Ср. в воспоминаниях Анатолия Заболоцкого, который сначала процитировал Георгия Буркова: «Шукшин ждал, что его позовут для личной встречи с Шолоховым. Корил себя, что признался об этом мне, нервничал, открылся, слабость проявил, злился на себя», — а потом возразил Буркову: «Нет, Георгий, злился он, что вылетел не вовремя с тостом» — и тут очень важен этот глагол «вылетел», употребленный Шукшиным и в пьесе, и в разговоре с Заболоцким, на что впервые обратил внимание рижский исследователь творчества Шукшина, автор статьи с характерным названием «Шукшин и Шолохов: неслучившийся диалог» П. С. Глушаков. И можно предположить, что в сцене с Мудрецом в сказке «До третьих петухов» сказалась досада Шукшина не на Шолохова, нет, а на самого себя, на свой собственный «нежданчик». И кстати, любопытно, что глагол «вылететь» в похожем значении был употреблен Шукшиным в письме Василию Белову в феврале 1974-го: «…как где вылетишь, так самому потом совестно».
И характерно продолжение этой мысли, процитированное Анатолием Софроновым (!), который приехал в Вешенскую через неделю после съемочной группы, и позднее в статье «Пора сенокоса», опубликованной в 32-м номере «Огонька» за 1974 год, где передавал устный рассказ Шолохова: «Приехали за советом: как делать картину? Что я мог им сказать? Не отступайте от правды. „Можно взять это на вооружение?“ — Шукшин спрашивал. „Показывайте все, как было…“ — „Все, как было?“ — „Все… Победа-то наша“».
Вешенская не была родиной Шолохова, но Михаил Александрович прожил здесь очень много лет, и Шукшин воспринимал ее именно так: «Шолохов — весомое подтверждение того, что писатель не должен, не может избегать дней и атмосферы своего детства».

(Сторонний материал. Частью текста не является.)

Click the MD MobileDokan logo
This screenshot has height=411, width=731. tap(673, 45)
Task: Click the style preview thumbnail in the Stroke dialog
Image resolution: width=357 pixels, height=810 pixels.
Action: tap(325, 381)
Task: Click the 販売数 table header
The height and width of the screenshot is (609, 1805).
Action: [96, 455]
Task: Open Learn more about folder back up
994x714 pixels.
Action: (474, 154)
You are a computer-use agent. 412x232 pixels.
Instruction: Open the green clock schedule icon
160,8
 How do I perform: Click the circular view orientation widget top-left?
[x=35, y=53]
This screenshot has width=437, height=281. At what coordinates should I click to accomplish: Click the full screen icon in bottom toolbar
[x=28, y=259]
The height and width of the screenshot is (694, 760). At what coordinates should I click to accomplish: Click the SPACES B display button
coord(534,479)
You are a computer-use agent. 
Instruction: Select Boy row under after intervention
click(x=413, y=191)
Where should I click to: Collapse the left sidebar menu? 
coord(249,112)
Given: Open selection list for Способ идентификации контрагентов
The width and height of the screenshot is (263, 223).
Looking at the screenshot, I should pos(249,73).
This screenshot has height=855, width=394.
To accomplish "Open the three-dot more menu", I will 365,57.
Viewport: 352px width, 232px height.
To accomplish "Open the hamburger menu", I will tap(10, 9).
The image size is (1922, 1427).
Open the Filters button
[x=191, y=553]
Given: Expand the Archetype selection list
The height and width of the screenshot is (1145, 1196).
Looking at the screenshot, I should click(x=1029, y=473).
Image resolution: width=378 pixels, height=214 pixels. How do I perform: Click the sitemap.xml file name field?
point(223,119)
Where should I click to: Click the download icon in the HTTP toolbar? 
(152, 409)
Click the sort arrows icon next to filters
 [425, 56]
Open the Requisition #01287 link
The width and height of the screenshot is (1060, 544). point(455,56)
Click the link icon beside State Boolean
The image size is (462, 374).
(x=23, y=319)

Причем в отличие от апокрифического леоновского сюжета известны слова Белова из его письма Шукшину, написанного в августе 1974 года, где выражена схожая, в духе «бросай киношку, ты же писатель», мысль: «Лида говорит, что Разина запустили. Слава Богу, и поздравляю! Но что будет с твоей прозой? Думаю об этом с тревогой. Это все равно что плыть на Катуни на двух бревнах. Одна нога на одном, другая — на другом. Хорошо еще, что ты можешь быстро переключаться. Но запомни: при переключении движок молотит впустую и падает скорость (это уже из моей шоферской практики)».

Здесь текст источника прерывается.